There is a whole chapter on the fight in the book MaverickTown, the story of old Tascosa, by John L McCarty. Its a great read and a good addition to any western collection
There are many gunfights that don't get the attention they deserve. However, just having the name "The Gunfight at the OK Corral" sounds like the epitome of the Old West- having both "Gunfight" and Corral" in the name... plus it was in the city of Tombstone. So many great names in a single event.
What I would like to find out about Tascosa, is a city layout. I know just about the entire town no longer exists... but it would be cool to know the exact locations of some of the buildings that used to be there.
Yeah, 'The Big Fight' was okay when it was one of the best-known gunfights, but these days, not so much. 'Tascosa Gunfight' doesn't quite have the same ring as 'The Gunfight at the OK Corral' either. I think maybe if they called it 'The Gunfight at the Jenkins Saloon', that might be better.
Also, prior to 1940, Tascosa was a big name when it came to towns that conjured up the Old West. These days it's almost completely forgotten, but in the old days, 'Tascosa' was one of THE big western outlaw towns, home to folks like Pat Garrett, Billy the Kid and Temple Houston.
As for the city layout, I made a map on Google Maps that shows the town and the major places involved in the fight. It's here:
The actual gunfight took place in what is now a parking lot.
Wow Ian- that was exactly what I was looking for! Now if someone can go around a photograph those spots.... ;)
I love finding the original locations of places that have been gone for a long time. It's all about the mystery, finding clues, and standing there knowing what once stood there. There are so many unmarked historical sites out there that are begging to be found once again.

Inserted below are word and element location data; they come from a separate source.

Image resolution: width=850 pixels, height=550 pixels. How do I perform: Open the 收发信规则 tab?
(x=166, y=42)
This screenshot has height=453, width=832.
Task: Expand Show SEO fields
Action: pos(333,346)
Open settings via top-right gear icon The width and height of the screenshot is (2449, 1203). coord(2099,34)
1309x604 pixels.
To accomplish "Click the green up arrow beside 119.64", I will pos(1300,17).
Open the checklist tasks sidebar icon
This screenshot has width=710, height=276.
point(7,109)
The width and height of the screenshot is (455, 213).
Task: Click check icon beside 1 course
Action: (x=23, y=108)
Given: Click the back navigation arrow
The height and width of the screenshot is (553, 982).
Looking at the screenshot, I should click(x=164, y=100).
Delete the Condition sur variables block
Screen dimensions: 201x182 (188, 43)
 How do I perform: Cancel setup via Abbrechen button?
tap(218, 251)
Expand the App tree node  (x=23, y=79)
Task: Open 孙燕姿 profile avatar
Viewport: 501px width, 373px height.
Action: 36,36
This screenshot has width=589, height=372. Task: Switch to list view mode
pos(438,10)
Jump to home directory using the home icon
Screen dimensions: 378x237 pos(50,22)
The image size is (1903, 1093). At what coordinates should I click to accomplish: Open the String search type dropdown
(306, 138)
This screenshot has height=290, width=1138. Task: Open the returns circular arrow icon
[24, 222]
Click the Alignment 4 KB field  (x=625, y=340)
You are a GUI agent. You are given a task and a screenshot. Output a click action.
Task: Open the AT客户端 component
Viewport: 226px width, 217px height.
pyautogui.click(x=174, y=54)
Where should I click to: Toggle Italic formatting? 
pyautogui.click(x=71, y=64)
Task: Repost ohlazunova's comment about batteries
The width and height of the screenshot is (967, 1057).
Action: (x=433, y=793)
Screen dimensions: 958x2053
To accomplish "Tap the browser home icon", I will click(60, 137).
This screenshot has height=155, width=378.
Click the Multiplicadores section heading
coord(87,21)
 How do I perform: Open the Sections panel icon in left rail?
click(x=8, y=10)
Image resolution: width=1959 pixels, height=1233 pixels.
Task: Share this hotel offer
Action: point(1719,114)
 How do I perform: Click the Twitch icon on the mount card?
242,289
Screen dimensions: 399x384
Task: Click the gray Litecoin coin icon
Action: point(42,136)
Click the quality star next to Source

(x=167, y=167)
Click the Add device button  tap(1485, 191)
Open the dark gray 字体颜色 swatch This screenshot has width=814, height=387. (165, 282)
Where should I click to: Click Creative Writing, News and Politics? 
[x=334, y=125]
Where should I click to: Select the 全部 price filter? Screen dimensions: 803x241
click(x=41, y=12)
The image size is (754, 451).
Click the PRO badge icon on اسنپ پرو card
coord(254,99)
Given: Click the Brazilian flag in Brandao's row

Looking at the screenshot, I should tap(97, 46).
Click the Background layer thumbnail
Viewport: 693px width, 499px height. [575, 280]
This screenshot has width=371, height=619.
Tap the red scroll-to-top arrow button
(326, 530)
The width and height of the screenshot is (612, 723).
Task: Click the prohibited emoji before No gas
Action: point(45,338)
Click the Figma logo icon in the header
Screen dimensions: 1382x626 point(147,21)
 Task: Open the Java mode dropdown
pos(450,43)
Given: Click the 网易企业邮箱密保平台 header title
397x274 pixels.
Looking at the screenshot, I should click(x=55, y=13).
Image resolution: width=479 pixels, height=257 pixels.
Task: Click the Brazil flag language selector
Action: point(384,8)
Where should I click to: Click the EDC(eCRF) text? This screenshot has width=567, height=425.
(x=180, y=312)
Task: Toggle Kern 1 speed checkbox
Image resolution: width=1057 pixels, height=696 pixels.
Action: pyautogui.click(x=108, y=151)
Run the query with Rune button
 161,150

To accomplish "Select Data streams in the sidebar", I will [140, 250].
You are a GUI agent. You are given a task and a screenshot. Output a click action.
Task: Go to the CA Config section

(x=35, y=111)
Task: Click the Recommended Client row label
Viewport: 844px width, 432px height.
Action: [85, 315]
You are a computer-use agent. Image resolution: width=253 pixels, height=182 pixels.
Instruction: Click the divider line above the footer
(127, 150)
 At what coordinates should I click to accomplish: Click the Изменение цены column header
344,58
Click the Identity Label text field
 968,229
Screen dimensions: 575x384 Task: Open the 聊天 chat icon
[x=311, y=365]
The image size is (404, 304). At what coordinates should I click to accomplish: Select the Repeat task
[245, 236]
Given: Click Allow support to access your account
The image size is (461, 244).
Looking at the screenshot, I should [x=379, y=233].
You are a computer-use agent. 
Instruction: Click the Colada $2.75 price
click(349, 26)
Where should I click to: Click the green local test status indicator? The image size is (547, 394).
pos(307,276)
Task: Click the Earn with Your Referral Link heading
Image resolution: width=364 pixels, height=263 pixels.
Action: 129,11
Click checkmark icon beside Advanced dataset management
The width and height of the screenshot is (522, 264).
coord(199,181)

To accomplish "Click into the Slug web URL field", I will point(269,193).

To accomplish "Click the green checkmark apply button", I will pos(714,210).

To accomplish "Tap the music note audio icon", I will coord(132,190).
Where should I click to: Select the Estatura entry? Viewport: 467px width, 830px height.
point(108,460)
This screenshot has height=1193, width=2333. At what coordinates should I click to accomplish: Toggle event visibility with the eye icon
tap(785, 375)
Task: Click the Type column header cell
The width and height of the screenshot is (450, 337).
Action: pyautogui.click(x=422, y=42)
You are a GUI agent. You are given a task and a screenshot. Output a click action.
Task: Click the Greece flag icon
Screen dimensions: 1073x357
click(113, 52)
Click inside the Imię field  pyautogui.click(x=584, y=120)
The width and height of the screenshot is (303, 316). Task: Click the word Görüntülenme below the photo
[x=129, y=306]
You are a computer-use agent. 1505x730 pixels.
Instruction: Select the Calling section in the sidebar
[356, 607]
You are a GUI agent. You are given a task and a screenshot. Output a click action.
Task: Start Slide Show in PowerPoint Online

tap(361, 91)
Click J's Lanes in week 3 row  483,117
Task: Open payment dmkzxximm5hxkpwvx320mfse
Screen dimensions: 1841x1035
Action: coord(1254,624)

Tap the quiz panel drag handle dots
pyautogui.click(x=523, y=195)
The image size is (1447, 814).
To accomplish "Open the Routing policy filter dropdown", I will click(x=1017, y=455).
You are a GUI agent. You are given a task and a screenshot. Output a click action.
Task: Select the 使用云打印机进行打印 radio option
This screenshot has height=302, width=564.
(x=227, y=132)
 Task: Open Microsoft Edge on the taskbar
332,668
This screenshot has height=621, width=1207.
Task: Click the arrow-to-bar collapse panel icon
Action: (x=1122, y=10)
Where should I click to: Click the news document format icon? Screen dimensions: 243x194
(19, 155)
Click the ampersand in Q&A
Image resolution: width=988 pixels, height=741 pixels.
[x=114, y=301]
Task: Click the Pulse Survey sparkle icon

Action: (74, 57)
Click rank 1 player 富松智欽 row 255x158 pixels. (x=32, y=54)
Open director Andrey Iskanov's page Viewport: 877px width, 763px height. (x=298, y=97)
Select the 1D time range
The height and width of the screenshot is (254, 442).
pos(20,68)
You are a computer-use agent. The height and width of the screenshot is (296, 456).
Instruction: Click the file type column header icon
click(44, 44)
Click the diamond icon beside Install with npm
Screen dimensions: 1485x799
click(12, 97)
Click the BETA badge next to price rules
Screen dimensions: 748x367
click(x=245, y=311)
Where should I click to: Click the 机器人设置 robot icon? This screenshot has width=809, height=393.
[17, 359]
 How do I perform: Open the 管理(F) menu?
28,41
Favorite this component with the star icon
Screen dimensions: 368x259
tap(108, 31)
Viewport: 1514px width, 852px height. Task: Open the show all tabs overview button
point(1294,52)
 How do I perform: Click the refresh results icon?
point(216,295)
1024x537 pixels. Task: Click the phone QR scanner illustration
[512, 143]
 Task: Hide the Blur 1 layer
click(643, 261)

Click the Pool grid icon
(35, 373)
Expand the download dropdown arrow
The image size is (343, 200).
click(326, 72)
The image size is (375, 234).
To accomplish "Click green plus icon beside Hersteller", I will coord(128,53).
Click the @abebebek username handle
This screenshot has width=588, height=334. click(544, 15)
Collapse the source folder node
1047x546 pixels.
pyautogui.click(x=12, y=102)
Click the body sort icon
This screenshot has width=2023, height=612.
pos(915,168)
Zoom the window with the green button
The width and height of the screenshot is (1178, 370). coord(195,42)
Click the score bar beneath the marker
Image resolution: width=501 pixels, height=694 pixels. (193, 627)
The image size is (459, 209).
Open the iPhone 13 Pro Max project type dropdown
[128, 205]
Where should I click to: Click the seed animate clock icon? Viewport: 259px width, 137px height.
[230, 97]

If you dont have the book i mentioned it may be worth buying it as it does have some maps in it that may help.
What was originally Tascosa is now the site of Cal Farley's Boys' Ranch. Texas Tech press has a book written by a former sheriff there. He was there when the town was established. One of the things he talked abt in the book was a barkeep who kept a sawed-off muzzle-loading shotgun he insists was loaded with 'a teacup full of powder.' Since I know how much black powder smokes, I figure if he let that thing off on a still day it would be abt half an hour before you could see thru the smoke. Of course, there aren't many still days in the Texas panhandle.
I read your Wikipedia article on the subject. The story does seem to have many elements that would seem to make for a good western movie. If Pat Garrett had stuck around and been involved, his name would surely have boosted the appeal of the tale. If there were more follow-up action like the assasinations and vendetta ride in the case of the OK Corral, that would also increase interest. In your article, perhaps you should have given more information about the trial, and why the surviving participants were found not guilty. Changing the name of the incident from "The Big Fight" to "The Shootout at Tascosa" or "The Shootout at Tascosa, Texas" might help, too.